Selected Sources: The Marine Review, May 1918, p. 214; International Marine Engineering, May 1918, page 275; and testimony to the House Select Committee on U.S. Shipping Board Operations by H. G. Cosgrove on 25 August 1919.)

S.S. Bosworth (Design 1008)
S.S. Bosworth (Design 1008, EFC Hull 1228). This ship was built by the Allen S.B. Co, Seattle, Wash. and is shown here fitting out afloat on 30 September 1918. She was completed and delivered to the Emergency Fleet Corporation in June 1919. (U.S. National Archives, RG-165-EO Album 2-C) (Click photo to enlarge)

S.S. Bosworth (Design 1008, EFC Hull 1228)

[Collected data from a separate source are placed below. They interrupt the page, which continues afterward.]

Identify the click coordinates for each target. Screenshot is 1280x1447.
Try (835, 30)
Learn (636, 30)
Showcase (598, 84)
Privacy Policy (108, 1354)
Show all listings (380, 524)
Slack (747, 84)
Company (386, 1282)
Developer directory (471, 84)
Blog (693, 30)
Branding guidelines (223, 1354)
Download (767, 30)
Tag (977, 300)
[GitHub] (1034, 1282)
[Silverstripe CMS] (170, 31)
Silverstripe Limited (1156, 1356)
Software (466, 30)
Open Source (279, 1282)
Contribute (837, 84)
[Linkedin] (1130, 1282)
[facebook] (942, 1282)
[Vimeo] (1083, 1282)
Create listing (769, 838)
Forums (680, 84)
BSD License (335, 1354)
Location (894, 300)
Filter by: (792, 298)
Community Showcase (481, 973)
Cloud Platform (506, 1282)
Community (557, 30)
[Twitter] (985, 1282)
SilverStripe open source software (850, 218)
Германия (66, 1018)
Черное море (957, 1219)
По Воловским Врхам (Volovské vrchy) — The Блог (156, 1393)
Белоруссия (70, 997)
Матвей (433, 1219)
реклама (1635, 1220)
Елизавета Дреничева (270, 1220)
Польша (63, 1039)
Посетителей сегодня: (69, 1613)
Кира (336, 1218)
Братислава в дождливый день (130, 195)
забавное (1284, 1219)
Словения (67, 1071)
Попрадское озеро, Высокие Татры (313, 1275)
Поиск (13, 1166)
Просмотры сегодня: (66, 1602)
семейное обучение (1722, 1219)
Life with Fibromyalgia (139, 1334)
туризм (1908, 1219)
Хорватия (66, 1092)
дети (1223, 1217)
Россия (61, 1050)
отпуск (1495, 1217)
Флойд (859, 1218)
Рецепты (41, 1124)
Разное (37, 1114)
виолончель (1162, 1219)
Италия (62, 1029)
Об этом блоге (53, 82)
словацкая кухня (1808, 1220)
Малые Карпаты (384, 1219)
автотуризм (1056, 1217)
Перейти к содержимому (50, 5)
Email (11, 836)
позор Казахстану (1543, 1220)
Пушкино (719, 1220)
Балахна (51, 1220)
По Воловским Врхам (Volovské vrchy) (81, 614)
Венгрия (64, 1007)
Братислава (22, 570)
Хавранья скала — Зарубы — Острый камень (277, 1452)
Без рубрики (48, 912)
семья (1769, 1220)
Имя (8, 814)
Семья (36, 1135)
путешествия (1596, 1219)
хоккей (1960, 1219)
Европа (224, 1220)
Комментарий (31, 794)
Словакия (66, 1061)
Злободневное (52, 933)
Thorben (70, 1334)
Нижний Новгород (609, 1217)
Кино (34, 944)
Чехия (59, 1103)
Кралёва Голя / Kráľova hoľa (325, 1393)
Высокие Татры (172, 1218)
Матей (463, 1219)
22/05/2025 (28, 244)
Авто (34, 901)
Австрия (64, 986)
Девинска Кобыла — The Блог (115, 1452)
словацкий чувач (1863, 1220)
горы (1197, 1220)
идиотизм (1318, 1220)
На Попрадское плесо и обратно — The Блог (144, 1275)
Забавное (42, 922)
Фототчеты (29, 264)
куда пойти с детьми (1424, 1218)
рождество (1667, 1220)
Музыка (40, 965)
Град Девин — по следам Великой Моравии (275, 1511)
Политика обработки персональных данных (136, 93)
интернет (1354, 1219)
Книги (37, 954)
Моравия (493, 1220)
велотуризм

Taking shape on the ways on 29 April 1918. The special type of construction used in the Allen ships is fully shown here. Note the two tall side timbers of each frame, the floor timber which at the ends of the ship was cut at the centerline to form a "V", and the shaping of the turn of the bilge to form a curve.

Photo No. None
Source: U.S. National Archives, RG-165-EO Album 2-C


S.S. Bosworth (Design 1008) under construction
S.S. Allenhurst (Design 1008, Hull 2038)

Just after being launched on 7 December 1918. After the war she was ordered to be converted into a flush deck barge, but her bridge house is mostly in place here and was probably not removed before she was delivered on 15 February 1919 and laid up in the Lake Union Storage Yard at Seattle, only a few miles from where she was built.